Umar bin Khattab mendapatkan laporan kasus ini dua kali. Pada kasus pertama Umar
menyelesaikan apa adanya seperti ilustrasi di atas. Kemudian masalah itu diajukan
kepadanya sekali lagi. Di antara mereka ada yang pintar berdebat dan berkata: "Amirul
Mukminin, anggaplah ayah kami itu keledai (himar), bukankah kami dengan saudara
seibu berasal dari satu ibu?" Argumen ini diterima oleh Umar kemudian beliau
memutuskan agar semua saudara/i bersekutu mendapatkan 1/3 itu, bagi rata tanpa
mempertimbangkan jenis kelamin. Keputusan Umar ini didukung oleh Zaid bin Tsabit
dan sekelompok sahabat. Pendapat ini diiikuti oleh Mazhab Malikiyah dan Syafi'iyah

c.
BAB III
PENUTUP
1. Apabila seseorang meninggal dunia sedang ahli warisnya terdapat kakek (ayah dari
ayah dan seterusnya ke atas) dan saudara (saudara sekandung atau seayah). Maka tentang
pembagiannya ada perbedaan pendapat para ulama dan sahabat-sahabat, yaitu:
-Ibnu Abbas ra., Abu Bakar ra., Aisyah ra., Ibnu Zubair ra., Muadz ra., Hasan al-Bishri,
Abu Hanifah, Abu Tsaur, Daud dan lain-lainnya, berpendapat: kakek berkedudukan
sebagai ayah, oleh karena itu kakek menghalangi saudara, baik saudara kandung, seayah
atau seibu, baik laki-laki maupun perempuan.

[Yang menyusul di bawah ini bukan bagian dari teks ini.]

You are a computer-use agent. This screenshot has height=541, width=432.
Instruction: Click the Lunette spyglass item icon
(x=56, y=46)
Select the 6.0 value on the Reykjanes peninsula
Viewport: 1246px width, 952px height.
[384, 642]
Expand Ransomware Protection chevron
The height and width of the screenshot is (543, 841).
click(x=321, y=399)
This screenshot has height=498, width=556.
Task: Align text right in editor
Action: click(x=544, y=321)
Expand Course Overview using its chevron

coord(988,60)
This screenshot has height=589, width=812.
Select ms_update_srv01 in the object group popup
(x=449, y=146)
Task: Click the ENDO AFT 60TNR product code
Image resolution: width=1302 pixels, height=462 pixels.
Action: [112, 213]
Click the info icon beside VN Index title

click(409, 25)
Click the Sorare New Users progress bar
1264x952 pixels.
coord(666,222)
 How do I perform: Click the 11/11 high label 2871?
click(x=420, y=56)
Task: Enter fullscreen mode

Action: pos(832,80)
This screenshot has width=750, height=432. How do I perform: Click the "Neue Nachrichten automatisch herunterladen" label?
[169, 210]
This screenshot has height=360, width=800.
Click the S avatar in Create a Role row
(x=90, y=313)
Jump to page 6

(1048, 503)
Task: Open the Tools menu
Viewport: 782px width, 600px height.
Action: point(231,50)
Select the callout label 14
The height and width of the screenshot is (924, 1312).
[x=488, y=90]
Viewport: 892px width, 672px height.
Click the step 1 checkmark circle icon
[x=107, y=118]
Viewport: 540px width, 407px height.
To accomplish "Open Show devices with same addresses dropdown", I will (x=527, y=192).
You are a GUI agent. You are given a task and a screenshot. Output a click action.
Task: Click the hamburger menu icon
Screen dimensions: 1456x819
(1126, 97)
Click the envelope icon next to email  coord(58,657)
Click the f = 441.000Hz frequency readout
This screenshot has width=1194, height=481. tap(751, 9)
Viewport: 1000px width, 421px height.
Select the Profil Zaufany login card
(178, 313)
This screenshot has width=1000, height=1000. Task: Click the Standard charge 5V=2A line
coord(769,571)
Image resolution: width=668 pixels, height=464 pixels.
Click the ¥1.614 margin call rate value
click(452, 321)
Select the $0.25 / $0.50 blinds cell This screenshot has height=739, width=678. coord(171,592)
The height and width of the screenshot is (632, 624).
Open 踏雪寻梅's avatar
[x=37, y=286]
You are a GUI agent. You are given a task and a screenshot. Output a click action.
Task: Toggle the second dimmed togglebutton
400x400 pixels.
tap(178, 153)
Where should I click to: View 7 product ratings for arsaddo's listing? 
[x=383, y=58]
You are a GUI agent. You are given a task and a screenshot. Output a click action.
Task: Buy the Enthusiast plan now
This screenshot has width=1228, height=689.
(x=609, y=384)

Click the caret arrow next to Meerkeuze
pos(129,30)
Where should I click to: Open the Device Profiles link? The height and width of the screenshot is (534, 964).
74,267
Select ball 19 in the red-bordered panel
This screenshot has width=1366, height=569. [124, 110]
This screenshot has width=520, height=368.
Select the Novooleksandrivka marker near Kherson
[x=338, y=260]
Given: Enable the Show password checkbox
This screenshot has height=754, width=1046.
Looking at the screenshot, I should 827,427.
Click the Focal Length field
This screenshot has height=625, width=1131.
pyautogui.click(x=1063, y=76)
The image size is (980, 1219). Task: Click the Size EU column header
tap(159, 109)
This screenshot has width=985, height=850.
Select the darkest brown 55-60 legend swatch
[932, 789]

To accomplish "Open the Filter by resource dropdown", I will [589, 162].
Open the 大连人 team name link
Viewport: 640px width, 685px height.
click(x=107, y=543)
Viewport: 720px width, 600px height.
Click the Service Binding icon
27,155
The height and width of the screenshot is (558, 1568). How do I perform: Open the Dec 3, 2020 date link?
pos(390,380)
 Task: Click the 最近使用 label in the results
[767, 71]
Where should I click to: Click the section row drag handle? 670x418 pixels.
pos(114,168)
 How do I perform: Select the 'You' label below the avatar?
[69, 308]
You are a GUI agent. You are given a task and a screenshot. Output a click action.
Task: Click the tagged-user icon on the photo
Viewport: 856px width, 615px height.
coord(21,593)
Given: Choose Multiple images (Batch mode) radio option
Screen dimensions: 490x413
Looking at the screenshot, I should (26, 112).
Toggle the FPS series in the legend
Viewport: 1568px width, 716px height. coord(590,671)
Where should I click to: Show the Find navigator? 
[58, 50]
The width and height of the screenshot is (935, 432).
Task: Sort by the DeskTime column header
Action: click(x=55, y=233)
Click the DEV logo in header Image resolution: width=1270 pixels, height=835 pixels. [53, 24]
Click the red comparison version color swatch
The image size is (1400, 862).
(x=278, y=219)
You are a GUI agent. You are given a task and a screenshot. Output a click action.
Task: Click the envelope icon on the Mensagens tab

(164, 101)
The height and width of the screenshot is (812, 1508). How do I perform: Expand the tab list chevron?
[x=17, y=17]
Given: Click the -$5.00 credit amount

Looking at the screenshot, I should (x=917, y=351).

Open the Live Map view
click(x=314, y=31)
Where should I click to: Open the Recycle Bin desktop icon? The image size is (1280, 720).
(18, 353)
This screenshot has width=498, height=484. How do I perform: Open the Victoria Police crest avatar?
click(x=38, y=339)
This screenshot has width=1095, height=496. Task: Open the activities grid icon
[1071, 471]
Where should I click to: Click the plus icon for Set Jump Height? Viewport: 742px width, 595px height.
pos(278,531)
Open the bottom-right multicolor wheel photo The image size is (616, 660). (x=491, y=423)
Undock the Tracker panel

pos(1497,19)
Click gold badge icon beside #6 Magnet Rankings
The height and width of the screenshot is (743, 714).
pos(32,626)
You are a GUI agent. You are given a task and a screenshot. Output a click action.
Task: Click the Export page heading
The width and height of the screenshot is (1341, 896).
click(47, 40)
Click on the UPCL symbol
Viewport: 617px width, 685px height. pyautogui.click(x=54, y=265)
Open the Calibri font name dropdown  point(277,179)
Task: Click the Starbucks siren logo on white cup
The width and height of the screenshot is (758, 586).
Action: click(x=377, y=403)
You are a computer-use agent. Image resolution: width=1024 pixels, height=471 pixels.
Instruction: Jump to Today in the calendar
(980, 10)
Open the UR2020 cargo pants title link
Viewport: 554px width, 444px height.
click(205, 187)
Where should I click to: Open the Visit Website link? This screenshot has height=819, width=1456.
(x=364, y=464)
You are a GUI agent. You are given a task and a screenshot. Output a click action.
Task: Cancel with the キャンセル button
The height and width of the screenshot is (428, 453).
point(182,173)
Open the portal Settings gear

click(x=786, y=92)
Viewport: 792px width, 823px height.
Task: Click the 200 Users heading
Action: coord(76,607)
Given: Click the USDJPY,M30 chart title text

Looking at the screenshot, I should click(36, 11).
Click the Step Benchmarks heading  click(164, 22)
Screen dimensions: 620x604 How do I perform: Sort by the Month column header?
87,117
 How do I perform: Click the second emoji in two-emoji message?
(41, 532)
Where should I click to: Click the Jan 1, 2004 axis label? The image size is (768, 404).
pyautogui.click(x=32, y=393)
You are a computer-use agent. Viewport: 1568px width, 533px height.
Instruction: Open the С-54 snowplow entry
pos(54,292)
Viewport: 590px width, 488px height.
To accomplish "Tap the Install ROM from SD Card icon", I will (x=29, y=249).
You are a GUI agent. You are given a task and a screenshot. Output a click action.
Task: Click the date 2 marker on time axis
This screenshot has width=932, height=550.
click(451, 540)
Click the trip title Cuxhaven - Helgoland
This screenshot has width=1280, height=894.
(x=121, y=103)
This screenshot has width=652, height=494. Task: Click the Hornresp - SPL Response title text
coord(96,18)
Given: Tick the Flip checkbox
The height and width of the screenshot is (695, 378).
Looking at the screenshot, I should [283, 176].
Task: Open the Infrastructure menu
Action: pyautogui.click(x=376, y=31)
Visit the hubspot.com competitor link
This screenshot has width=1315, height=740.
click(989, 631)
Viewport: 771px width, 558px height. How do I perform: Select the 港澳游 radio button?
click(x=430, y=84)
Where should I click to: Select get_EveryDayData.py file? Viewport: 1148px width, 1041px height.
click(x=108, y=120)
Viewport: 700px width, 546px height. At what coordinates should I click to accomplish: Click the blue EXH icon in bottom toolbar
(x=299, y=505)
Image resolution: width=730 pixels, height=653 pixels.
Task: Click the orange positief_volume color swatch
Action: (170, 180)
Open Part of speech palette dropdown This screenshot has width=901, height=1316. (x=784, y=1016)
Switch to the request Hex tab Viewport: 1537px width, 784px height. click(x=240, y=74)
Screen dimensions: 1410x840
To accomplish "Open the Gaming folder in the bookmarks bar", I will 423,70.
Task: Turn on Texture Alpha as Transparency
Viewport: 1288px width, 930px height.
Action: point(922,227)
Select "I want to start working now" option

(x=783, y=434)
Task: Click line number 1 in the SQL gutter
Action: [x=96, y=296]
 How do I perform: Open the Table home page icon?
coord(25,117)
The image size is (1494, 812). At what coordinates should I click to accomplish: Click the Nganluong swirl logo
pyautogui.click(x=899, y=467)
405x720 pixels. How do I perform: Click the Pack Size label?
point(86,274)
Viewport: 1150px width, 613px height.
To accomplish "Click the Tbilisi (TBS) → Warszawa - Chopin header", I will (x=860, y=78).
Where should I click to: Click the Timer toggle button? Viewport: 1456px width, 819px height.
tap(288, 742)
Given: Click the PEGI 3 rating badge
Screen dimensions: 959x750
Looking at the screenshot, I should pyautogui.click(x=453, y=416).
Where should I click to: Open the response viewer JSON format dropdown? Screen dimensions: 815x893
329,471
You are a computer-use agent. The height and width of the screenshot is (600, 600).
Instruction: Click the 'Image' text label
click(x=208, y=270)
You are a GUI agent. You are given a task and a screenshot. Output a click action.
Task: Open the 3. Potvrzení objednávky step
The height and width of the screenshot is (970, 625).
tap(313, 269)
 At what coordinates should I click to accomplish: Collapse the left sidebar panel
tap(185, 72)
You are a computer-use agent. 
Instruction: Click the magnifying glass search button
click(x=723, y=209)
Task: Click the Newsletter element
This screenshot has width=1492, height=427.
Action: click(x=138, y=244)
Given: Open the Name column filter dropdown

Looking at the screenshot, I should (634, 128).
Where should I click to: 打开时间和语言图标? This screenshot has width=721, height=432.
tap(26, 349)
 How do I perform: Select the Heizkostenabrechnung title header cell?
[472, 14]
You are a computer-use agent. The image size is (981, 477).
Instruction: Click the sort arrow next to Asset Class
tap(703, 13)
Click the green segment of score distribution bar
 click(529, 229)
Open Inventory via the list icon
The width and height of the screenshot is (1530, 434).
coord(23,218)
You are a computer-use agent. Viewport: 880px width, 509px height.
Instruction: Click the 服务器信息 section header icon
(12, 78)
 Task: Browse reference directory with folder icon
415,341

-Ali bin Abi Thalib ra., Zaid bin Tsabit ra., Ibnu Mas’ud ra., Imam Syafi’i, Malik dan
Ahmad serta Juamhur Ulama berpendapat, bahwa kedudukan saudara-saudara adalah
sama dengan kakek bagi mayat dan karenanya mereka sepakat untuk memberikan
warisan kepada saudara- saudara ketika bersama dengan kakek.
2. Pembagian gharawain dapat menjadi alternatif penyelesaian secara adil karena sesui
dengan ketentuan dalam faraid
3. begitu juga musytarakah dapat menjadi alternatif penyelesaian secara adil karena sesui
dengan ketentuan yang ada dalam faraid.